Terima kasih atas perhatian dan dukungan dari teman-teman media kepada konstruksi proyek kereta cepat Jakarta-Bandung. Proyek kereta cepat Jakarta-Bandung merupakan proyek strategis nasional Indonesia dan proyek sinergi penting inisiatif "Belt and Road" Tiongkok dan konsep "Poros Maritim Global" Indonesia, sehingga dipentingkan dan didukung oleh kepala kedua negara. Tahun ini, pembangunan proyek berlanjut secara mantap. Pembebasan lahan hampir selesai, kemajuan konstruksi mendekat setengah, dan beberapa proyek terowongan yang kontrol telah rampung.

Sementara itu, karena pandemi COVID-19, beberapa karyawan manajemen dan teknis penting tidak dapat balik ke Indonesia setelah liburan Tahun Baru Imlek, yang mengakibatkan karyawan menajemen dan teknis proyek berkurang dan membatasi peran tim pihak Indonesia, sehingga berdampak pada kemajuan proyek dan tidak sesuai dengan kepentingan bersama kedua pihak.

Pada saat ini, Indonesia telah memasuki "normal baru" dan tatanan ekonomi dan sosial dipulihkan secara bertahap. Hari terakhir, Presiden Jokowi minta terus mendorong pembangunan proyek strategis nasional termasuk proyek kereta cepat Jakarta-Bandung. Karyawan pihak Tiongkok yang berpartisipasi dalam pembangunan proyek kembali ke posisinya dan bergantian akan bermanfaat untuk menggabungkan kekuatan kedua pihak dan mempercepat pembangunan proyek, sehingga terwujudnya sasaran pembangunan yang diharapkan pemerintah Indonesia dan menguntungkan rakyat Indonesia.

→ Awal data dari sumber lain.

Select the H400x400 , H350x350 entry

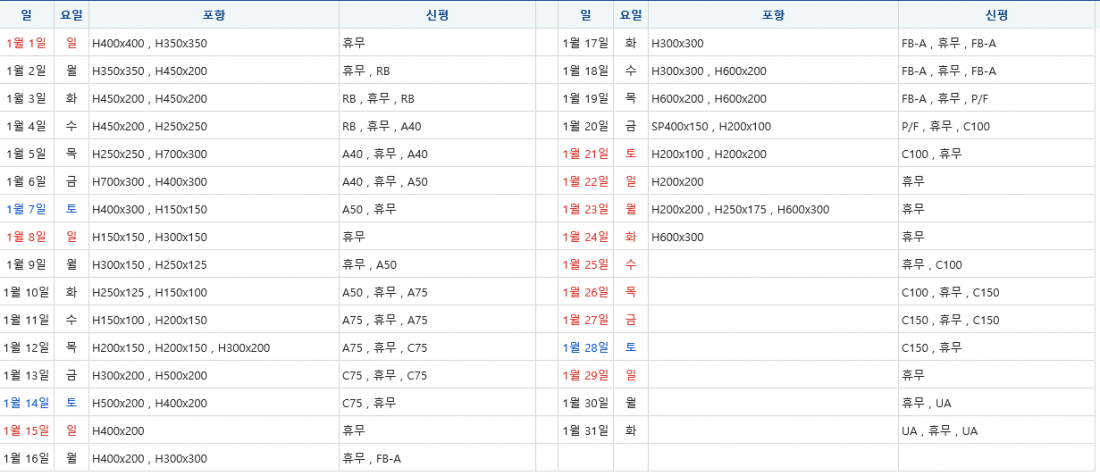coord(149,43)
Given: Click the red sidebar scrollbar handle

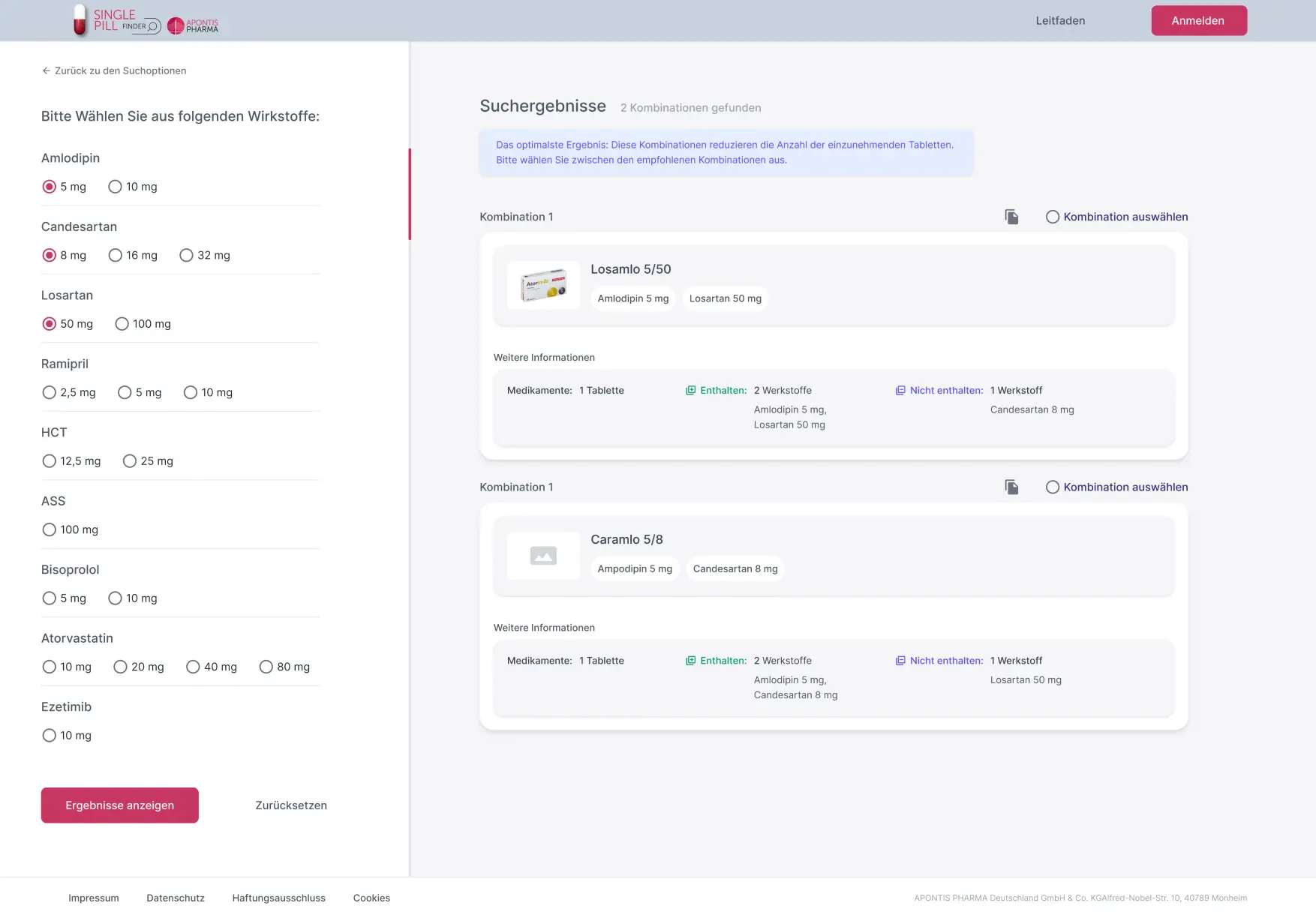Looking at the screenshot, I should (x=410, y=194).
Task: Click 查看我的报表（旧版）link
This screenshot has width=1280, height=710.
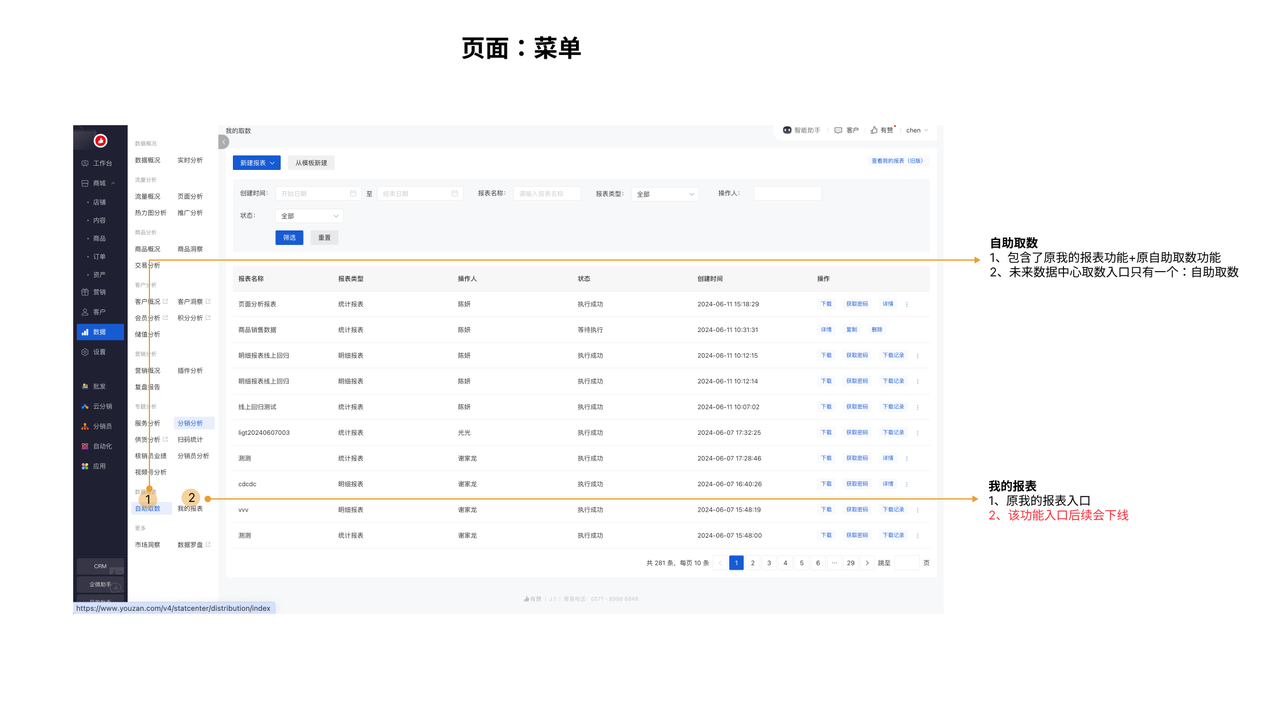Action: point(896,161)
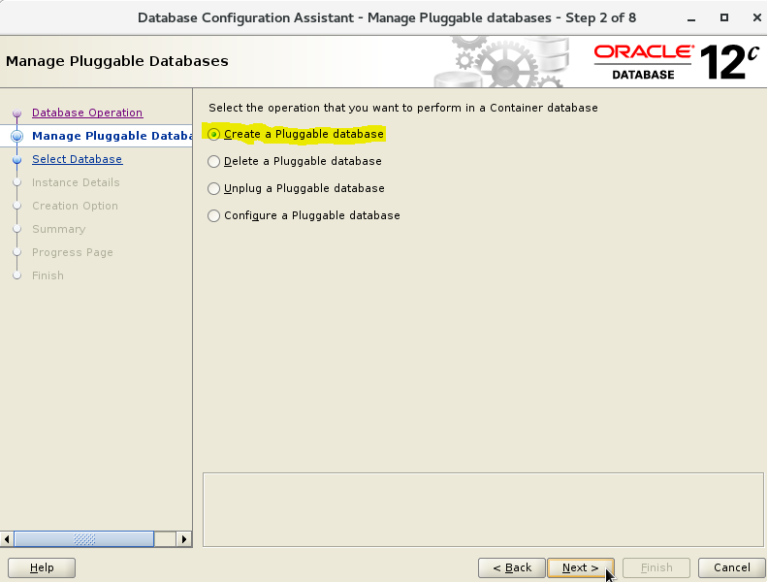Select Delete a Pluggable database option
The image size is (768, 582).
tap(214, 161)
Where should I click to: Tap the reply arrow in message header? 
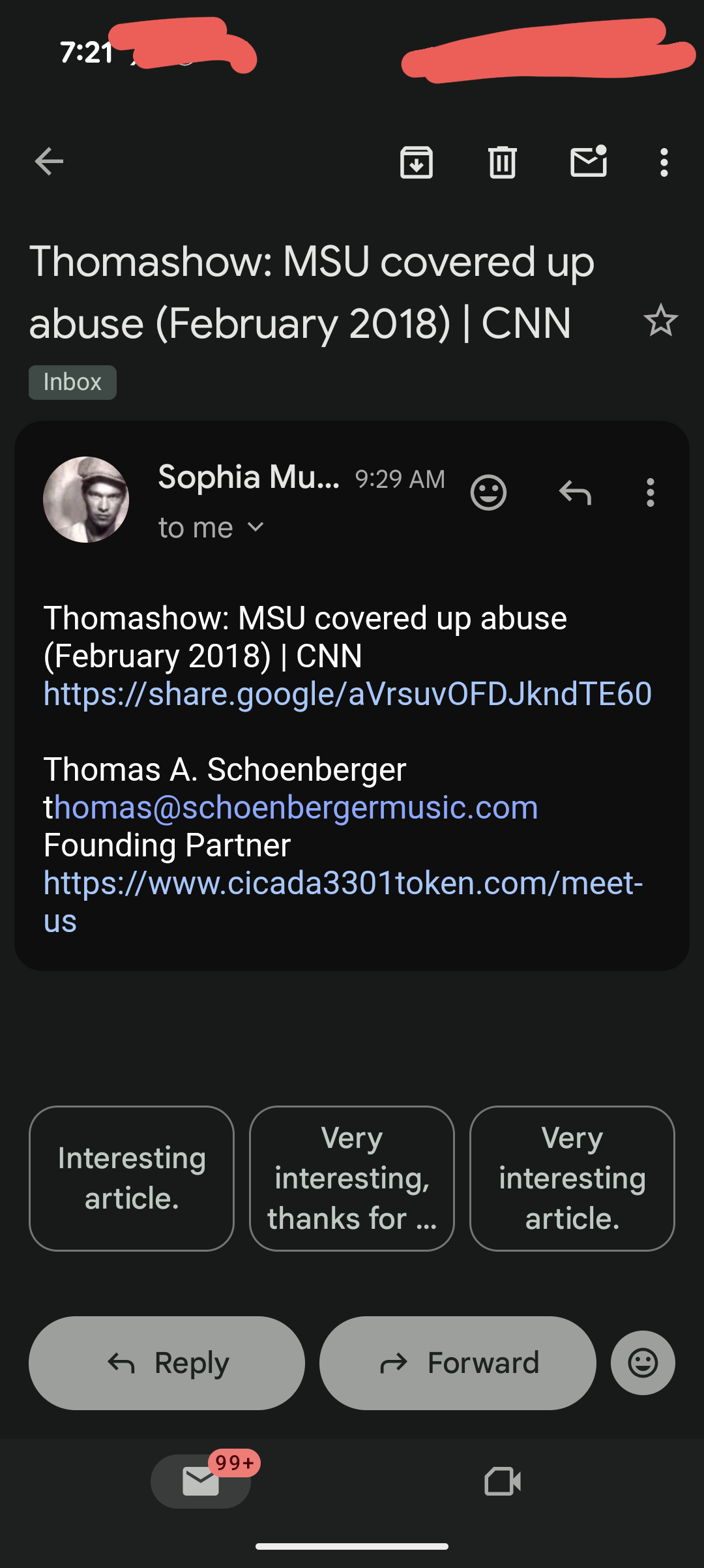[x=575, y=492]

Kami telah memperhatikan laporan dari media bahwa pimpinan pemerintah Indonesia mempertimbangkan untuk membangun jalur perpanjangan kereta cepat dari Bandung ke Surabaya, dan mengundang perusahaan Tiongkok dan Jepang untuk berpartisipasi. Pihak Tiongkok terbuka terhadap usulan tersebut dan bersedia menjaga komunikasi dengan pihak Indonesia. Tetapi sekarang yang harus diutamakan adalah pembangunan proyek kereta cepat Jakarta-Bandung.

6. Metro TV bertanya, apa saran Tiongkok bagi Indonesia untuk memerangi pandemi COVID-19? Apa bantuan dari Tiongkok bisa diberikan kepada Indonesia?

Sejak terjadinya pandemi COVID-19, pemerintah Indonesia berdasarkan kondisi negara sendiri secara komprehensif menerapkan berbagai langkah, termasuk pembatasan sosial berskala besar(PSBB). Menurut data yang dipublikasi saat ini, dibandingkan dengan negara lain yang besar populasinya, kasus positif dan

meninggal Indonesia berada di tingkat yang relatif rendah, yang menwujudkan langkah pencegahan dan pengendalian Indonesia mencapaikan hasif nyata. Diyakinkan bahwa di bawah kepemimpinan Presiden Jokowi, rakyat Indonesia pasti dapat memenangi perang melawan pandemi COVID-19.

Tadi saya sudah memperkenalkan kerja sama lawan pandemi COVID-19 antara Tiongkok dan Indonesia. Pada tahap selanjutnya, Tiongkok bersedia untuk terus memberikan dukungan kepada Indonesia dalam bantuan materi, pertukaran pengalaman, penelitian dan pengembangan vaksin dan bidang lainnya, serta memperkuat kerja sama dengan Indonesia di platform multilateral seperti Organisasi Kesehatan Dunia dan G20, sehingga bersama membangun komunitas dengan masa depan bersama bagi kesehatan umat manusia.